Among the available tactics in various types of conflicts, it is ultimately a judgment of value and taste which ones you'll see as legitimate, and which ones depraved. This is especially true when it comes to propaganda aimed at securing the coherence of one's own side in a conflict, and swaying the neutrals (and potential converts from the enemy camp) in one's favor. It so happens that I have a particularly strong loathing for propaganda based on claims that one side's pretensions to power are somehow supported by "science." I see this as the most debased sort of ideological warfare, the propagandistic equivalent of a war crime, especially if the effort is successful in attracting people with official institutional scientific affiliations to actively join and drag their own "science" into it. (It is also my factual belief that this phenomenon tends to make ideological conflicts more intense, more destructive, and less likely to end in a tolerable compromise, but let's not get sidetracked there.)
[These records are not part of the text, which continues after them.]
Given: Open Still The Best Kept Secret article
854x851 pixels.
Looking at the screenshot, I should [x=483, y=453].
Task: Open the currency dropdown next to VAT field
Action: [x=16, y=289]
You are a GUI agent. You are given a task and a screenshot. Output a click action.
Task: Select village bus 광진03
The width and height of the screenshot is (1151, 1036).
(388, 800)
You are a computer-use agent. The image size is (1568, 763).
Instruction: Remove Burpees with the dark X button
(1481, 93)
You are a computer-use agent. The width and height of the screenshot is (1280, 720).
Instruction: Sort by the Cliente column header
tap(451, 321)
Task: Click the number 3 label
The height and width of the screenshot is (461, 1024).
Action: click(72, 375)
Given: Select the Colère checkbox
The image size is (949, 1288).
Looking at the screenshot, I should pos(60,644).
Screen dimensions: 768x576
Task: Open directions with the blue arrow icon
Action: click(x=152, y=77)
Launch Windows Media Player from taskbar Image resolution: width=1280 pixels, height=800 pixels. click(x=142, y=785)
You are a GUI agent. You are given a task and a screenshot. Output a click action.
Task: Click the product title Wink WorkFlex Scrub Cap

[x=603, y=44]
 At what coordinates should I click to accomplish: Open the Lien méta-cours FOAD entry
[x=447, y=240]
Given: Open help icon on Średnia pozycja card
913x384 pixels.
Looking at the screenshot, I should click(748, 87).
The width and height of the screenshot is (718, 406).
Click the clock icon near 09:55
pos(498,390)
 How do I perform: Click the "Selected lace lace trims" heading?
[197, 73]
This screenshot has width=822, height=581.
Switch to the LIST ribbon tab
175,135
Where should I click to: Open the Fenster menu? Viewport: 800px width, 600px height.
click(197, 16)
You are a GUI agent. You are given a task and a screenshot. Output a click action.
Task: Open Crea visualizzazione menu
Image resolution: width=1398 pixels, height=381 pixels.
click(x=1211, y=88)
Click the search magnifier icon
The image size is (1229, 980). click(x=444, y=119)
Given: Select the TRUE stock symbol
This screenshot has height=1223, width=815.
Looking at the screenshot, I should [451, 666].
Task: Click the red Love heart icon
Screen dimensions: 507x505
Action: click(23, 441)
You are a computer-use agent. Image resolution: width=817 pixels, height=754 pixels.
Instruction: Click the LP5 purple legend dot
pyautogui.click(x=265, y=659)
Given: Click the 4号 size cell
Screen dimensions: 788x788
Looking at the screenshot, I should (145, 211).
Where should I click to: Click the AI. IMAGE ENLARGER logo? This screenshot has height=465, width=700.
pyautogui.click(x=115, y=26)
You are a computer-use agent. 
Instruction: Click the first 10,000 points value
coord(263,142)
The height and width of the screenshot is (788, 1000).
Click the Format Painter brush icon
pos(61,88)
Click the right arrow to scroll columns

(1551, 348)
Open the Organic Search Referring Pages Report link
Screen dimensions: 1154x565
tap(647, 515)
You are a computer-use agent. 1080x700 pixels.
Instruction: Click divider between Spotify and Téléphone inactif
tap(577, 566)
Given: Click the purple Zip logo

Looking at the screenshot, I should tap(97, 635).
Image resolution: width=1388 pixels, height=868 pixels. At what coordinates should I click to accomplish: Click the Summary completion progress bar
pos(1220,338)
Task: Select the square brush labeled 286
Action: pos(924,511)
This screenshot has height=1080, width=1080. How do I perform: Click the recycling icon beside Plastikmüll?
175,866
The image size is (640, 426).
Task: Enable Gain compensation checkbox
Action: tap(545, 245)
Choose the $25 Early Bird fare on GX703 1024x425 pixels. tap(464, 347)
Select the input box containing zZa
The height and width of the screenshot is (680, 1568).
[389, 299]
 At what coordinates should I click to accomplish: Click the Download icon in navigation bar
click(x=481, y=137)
Yet, while the intensity of my dislike is a matter of my own values and tastes, the question of whether such corruption of science has taken place in some particular instance is still an objective question of fact and logic, because it is a special (even if difficult) case of the objective question of discerning valid science from invalid. Therefore, people can be objectively and demonstrably wrong in seeing themselves on the side of science and truth against superstition and falsity, where they are in fact just engaged in a pure contest for power, whether in their own interest or as someone else's useful idiots.
Now that I've written all this, you might perhaps understand better my antipathy towards these "let science help us resolve moral questions!" proposals. People behind them, whether consciously or not, strive to recruit and debase science into a propaganda weapon in an ongoing struggle for power, not to resolve and end this struggle by reducing it to a rational argument. The latter is impossible even in principle, since the ultimate question is who gets to impose his values and preferences on others.
Thanks.
I do understand better now, and I think the world probably needs people like you who are vigilant about keeping science unbiased -- it would be a much worse world, from my perspective, if we ceased to have science at all.
I also appreciate your courtesy over the past few days. I sometimes have trouble accepting and listening to skeptical perspectives; I'm learning to accept that ideas with a skeptical/critical/realist tone can be very valuable, but it does run against the grain for me, and I think I didn't handle myself very well. At any other web forum, this would have been a feud between us. So I appreciate your patience and your explanations.